_WHAT THE TASK ASKS_.
Count the lines in the items below that contain the word "accomplish". Give only the number.

[Data records]
## begin
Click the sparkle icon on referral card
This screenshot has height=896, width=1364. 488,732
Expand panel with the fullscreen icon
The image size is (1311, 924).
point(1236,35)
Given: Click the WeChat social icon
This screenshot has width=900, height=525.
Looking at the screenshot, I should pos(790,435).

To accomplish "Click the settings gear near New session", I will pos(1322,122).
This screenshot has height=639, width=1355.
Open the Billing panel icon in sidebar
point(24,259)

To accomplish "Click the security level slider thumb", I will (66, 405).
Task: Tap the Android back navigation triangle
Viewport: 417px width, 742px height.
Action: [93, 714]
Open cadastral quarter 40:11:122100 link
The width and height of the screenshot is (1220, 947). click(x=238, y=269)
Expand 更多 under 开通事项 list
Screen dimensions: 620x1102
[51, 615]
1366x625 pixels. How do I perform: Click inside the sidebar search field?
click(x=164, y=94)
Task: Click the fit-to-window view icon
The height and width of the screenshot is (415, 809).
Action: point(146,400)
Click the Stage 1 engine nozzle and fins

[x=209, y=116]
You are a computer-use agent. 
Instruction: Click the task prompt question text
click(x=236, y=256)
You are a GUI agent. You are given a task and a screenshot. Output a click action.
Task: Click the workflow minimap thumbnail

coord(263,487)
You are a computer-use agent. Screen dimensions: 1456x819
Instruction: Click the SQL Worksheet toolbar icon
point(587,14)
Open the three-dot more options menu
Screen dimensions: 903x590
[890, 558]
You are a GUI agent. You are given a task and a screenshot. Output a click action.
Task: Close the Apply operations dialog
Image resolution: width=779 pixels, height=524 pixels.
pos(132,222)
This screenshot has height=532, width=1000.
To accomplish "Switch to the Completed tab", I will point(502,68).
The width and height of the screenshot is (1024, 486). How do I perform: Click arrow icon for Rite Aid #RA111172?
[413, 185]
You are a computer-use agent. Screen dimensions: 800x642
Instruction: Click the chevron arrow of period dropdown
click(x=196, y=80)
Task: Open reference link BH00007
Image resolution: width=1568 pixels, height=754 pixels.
## end
_RESULT FOR THIS TASK_.
3